■ SET PROBLEM
Express these lines as a numbered list, leaving out the blank lines, and cover every one of the records.

■ Rows on where targets show up
----------

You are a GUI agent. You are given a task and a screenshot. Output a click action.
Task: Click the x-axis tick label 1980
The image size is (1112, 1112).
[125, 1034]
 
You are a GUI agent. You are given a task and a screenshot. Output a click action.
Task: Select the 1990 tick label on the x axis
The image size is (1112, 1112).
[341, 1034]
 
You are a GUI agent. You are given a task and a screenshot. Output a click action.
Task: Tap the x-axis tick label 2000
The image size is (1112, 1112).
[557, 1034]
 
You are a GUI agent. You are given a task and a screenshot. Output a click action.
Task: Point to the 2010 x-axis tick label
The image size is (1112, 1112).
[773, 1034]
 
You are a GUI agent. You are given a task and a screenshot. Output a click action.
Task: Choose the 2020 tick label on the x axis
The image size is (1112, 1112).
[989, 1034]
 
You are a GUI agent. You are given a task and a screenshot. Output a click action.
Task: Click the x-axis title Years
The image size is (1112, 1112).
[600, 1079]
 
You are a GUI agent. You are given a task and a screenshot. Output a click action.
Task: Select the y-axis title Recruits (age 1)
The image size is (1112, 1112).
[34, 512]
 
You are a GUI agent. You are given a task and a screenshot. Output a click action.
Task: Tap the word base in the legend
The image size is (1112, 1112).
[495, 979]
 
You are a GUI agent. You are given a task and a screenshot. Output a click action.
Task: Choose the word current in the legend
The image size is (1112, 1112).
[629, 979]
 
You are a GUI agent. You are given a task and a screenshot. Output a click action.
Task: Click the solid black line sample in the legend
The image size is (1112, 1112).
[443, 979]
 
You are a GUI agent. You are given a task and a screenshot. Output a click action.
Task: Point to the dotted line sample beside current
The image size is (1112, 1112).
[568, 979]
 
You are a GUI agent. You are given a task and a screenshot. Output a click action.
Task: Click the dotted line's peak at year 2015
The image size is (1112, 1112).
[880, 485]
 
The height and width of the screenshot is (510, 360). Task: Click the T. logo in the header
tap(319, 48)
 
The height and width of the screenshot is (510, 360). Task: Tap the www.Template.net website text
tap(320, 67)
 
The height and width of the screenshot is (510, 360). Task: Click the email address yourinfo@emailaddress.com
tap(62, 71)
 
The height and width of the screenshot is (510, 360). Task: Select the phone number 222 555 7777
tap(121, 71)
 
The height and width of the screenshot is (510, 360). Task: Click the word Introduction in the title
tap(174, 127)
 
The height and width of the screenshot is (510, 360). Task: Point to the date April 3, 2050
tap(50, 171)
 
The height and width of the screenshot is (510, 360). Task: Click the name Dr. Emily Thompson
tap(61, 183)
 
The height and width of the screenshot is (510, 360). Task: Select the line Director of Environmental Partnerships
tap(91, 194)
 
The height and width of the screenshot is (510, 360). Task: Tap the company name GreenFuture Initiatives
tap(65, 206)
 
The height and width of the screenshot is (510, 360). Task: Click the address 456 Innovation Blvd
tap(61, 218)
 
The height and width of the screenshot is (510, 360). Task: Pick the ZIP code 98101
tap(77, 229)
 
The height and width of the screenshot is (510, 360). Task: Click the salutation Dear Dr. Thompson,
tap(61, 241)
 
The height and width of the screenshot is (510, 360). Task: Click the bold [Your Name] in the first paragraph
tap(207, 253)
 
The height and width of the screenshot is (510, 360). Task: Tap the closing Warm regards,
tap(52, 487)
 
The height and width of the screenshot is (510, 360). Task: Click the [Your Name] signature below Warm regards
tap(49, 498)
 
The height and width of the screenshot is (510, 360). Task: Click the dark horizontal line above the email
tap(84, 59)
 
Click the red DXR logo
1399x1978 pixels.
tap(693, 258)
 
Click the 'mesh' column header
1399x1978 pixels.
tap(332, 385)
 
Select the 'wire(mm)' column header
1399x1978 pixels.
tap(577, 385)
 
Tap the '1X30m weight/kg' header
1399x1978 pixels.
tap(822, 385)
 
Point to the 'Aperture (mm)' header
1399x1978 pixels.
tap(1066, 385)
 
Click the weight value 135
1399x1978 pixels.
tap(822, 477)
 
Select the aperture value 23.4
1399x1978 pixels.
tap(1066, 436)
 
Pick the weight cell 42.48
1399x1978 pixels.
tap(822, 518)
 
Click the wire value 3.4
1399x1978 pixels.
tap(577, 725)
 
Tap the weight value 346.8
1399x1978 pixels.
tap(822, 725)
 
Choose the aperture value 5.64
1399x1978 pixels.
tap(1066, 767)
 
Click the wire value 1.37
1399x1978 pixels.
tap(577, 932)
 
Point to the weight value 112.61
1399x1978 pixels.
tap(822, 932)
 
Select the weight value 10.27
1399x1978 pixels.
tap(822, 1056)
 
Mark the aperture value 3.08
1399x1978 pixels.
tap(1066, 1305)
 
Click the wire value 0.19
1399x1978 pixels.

----------

■ CORRECT RESPONSE
1. You are a GUI agent. You are given a task and a screenshot. Output a click action.
2. Task: Click the x-axis tick label 1980
3. The image size is (1112, 1112).
4. [125, 1034]
5. You are a GUI agent. You are given a task and a screenshot. Output a click action.
6. Task: Select the 1990 tick label on the x axis
7. The image size is (1112, 1112).
8. [341, 1034]
9. You are a GUI agent. You are given a task and a screenshot. Output a click action.
10. Task: Tap the x-axis tick label 2000
11. The image size is (1112, 1112).
12. [557, 1034]
13. You are a GUI agent. You are given a task and a screenshot. Output a click action.
14. Task: Point to the 2010 x-axis tick label
15. The image size is (1112, 1112).
16. [773, 1034]
17. You are a GUI agent. You are given a task and a screenshot. Output a click action.
18. Task: Choose the 2020 tick label on the x axis
19. The image size is (1112, 1112).
20. [989, 1034]
21. You are a GUI agent. You are given a task and a screenshot. Output a click action.
22. Task: Click the x-axis title Years
23. The image size is (1112, 1112).
24. [600, 1079]
25. You are a GUI agent. You are given a task and a screenshot. Output a click action.
26. Task: Select the y-axis title Recruits (age 1)
27. The image size is (1112, 1112).
28. [34, 512]
29. You are a GUI agent. You are given a task and a screenshot. Output a click action.
30. Task: Tap the word base in the legend
31. The image size is (1112, 1112).
32. [495, 979]
33. You are a GUI agent. You are given a task and a screenshot. Output a click action.
34. Task: Choose the word current in the legend
35. The image size is (1112, 1112).
36. [629, 979]
37. You are a GUI agent. You are given a task and a screenshot. Output a click action.
38. Task: Click the solid black line sample in the legend
39. The image size is (1112, 1112).
40. [443, 979]
41. You are a GUI agent. You are given a task and a screenshot. Output a click action.
42. Task: Point to the dotted line sample beside current
43. The image size is (1112, 1112).
44. [568, 979]
45. You are a GUI agent. You are given a task and a screenshot. Output a click action.
46. Task: Click the dotted line's peak at year 2015
47. The image size is (1112, 1112).
48. [880, 485]
49. The height and width of the screenshot is (510, 360). Task: Click the T. logo in the header
50. tap(319, 48)
51. The height and width of the screenshot is (510, 360). Task: Tap the www.Template.net website text
52. tap(320, 67)
53. The height and width of the screenshot is (510, 360). Task: Click the email address yourinfo@emailaddress.com
54. tap(62, 71)
55. The height and width of the screenshot is (510, 360). Task: Select the phone number 222 555 7777
56. tap(121, 71)
57. The height and width of the screenshot is (510, 360). Task: Click the word Introduction in the title
58. tap(174, 127)
59. The height and width of the screenshot is (510, 360). Task: Point to the date April 3, 2050
60. tap(50, 171)
61. The height and width of the screenshot is (510, 360). Task: Click the name Dr. Emily Thompson
62. tap(61, 183)
63. The height and width of the screenshot is (510, 360). Task: Select the line Director of Environmental Partnerships
64. tap(91, 194)
65. The height and width of the screenshot is (510, 360). Task: Tap the company name GreenFuture Initiatives
66. tap(65, 206)
67. The height and width of the screenshot is (510, 360). Task: Click the address 456 Innovation Blvd
68. tap(61, 218)
69. The height and width of the screenshot is (510, 360). Task: Pick the ZIP code 98101
70. tap(77, 229)
71. The height and width of the screenshot is (510, 360). Task: Click the salutation Dear Dr. Thompson,
72. tap(61, 241)
73. The height and width of the screenshot is (510, 360). Task: Click the bold [Your Name] in the first paragraph
74. tap(207, 253)
75. The height and width of the screenshot is (510, 360). Task: Tap the closing Warm regards,
76. tap(52, 487)
77. The height and width of the screenshot is (510, 360). Task: Click the [Your Name] signature below Warm regards
78. tap(49, 498)
79. The height and width of the screenshot is (510, 360). Task: Click the dark horizontal line above the email
80. tap(84, 59)
81. Click the red DXR logo
82. 1399x1978 pixels.
83. tap(693, 258)
84. Click the 'mesh' column header
85. 1399x1978 pixels.
86. tap(332, 385)
87. Select the 'wire(mm)' column header
88. 1399x1978 pixels.
89. tap(577, 385)
90. Tap the '1X30m weight/kg' header
91. 1399x1978 pixels.
92. tap(822, 385)
93. Point to the 'Aperture (mm)' header
94. 1399x1978 pixels.
95. tap(1066, 385)
96. Click the weight value 135
97. 1399x1978 pixels.
98. tap(822, 477)
99. Select the aperture value 23.4
100. 1399x1978 pixels.
101. tap(1066, 436)
102. Pick the weight cell 42.48
103. 1399x1978 pixels.
104. tap(822, 518)
105. Click the wire value 3.4
106. 1399x1978 pixels.
107. tap(577, 725)
108. Tap the weight value 346.8
109. 1399x1978 pixels.
110. tap(822, 725)
111. Choose the aperture value 5.64
112. 1399x1978 pixels.
113. tap(1066, 767)
114. Click the wire value 1.37
115. 1399x1978 pixels.
116. tap(577, 932)
117. Point to the weight value 112.61
118. 1399x1978 pixels.
119. tap(822, 932)
120. Select the weight value 10.27
121. 1399x1978 pixels.
122. tap(822, 1056)
123. Mark the aperture value 3.08
124. 1399x1978 pixels.
125. tap(1066, 1305)
126. Click the wire value 0.19
127. 1399x1978 pixels.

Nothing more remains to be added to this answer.